Keywords: Receptor signaling
Biomolecular condensates
Liquid–liquid phase separation
Biochemical reconstitution
Lipid bilayers
FRAP
Graphical overview
Background
Signal transduction at the plasma membrane requires precise spatial and temporal organization of receptor-associated signaling molecules to elicit appropriate cellular responses upon stimulation. Recent efforts have uncovered that membrane-associated biomolecular condensates driven by liquid–liquid phase separation (LLPS) serve as organizing hubs for dynamic signaling assemblies in pathways including T-cell receptor (TCR), B-cell receptor (BCR), and epidermal growth factor receptor (EGFR) [1–3]. Beyond the plasma membrane, condensates also form on intracellular membranes such as the Golgi apparatus, endosomes, and mitochondria [4]. Elucidating the mechanisms governing biomolecular condensate formation and regulation provides crucial insight into normal cellular processes and pathological states such as tumorigenesis [5] and unveils potential targets for therapeutic intervention [6,7].

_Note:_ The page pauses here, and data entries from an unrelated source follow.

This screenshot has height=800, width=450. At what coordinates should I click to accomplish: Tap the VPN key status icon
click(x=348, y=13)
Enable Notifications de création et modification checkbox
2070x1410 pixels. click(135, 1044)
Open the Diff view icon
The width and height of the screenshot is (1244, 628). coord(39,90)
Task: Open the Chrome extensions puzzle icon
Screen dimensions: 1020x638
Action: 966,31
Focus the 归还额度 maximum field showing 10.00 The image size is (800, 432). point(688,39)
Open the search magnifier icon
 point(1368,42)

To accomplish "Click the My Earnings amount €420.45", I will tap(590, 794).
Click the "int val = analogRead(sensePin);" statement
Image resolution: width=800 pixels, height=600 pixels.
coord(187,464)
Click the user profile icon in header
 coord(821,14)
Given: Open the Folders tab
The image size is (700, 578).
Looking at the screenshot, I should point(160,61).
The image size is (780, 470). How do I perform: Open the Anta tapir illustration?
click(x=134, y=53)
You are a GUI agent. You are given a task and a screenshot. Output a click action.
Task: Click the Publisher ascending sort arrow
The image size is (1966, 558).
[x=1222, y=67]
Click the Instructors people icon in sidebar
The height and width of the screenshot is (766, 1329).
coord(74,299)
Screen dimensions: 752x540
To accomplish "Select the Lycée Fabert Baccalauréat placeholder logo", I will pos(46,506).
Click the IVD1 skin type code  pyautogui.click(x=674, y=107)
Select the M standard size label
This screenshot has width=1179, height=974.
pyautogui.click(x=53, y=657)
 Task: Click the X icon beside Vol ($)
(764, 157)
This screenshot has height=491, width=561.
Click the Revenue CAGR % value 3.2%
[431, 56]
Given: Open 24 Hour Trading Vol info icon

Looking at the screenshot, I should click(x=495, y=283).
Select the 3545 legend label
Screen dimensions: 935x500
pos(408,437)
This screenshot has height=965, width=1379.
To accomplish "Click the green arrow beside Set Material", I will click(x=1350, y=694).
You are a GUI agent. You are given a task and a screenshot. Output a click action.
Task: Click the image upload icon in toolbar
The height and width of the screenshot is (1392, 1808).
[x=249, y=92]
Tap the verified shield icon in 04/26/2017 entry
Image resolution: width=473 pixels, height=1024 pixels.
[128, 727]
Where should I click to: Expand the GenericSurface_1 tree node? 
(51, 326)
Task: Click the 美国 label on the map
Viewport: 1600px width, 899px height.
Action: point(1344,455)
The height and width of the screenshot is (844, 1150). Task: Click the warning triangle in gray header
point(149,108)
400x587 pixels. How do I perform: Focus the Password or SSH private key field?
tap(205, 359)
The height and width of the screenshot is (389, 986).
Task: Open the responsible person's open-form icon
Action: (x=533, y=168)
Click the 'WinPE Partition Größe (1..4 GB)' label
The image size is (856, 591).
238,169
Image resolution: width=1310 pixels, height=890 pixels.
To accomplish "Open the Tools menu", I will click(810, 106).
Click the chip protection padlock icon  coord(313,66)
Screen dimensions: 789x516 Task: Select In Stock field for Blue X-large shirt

In the context of TCR signaling, the transmembrane adaptor protein LAT (Linker for Activation of T cells) is the key to drive membrane-associated condensate formation [1]. Upon receptor engagement, the intracellular intrinsically disorder region (IDR) of LAT is phosphorylated by ZAP-70, generating multiple phosphotyrosine (pY) motifs that recruit SH2 domain–containing proteins such as Grb2 and PLCγ1. We implemented a biochemical reconstruction system and fluorescence recovery after photobleaching (FRAP) analysis to identify two types of multivalent interactions—the pY-SH2 pair between LAT and Grb2 and the SH3-Proline rich motif pair between Grb2 and Sos1—that form LAT condensates with a liquid-like property [8]. We further discovered that PLCγ1 drives LAT cluster formation and nonmonotonically regulates the condensate sizes at physiological TCR signaling [9]. Interestingly, PLCγ1 is frequently mutated in adult T-cell leukemia/lymphoma, cutaneous T-cell lymphoma, and peripheral T-cell lymphoma. We found that leukemia/lymphoma-associated PLCγ1 mutations drive abnormal LAT condensation compared to the wild type [10]. These discoveries illustrated the power of biochemical reconstitution in revealing molecular mechanisms underlying both physiological and pathological states.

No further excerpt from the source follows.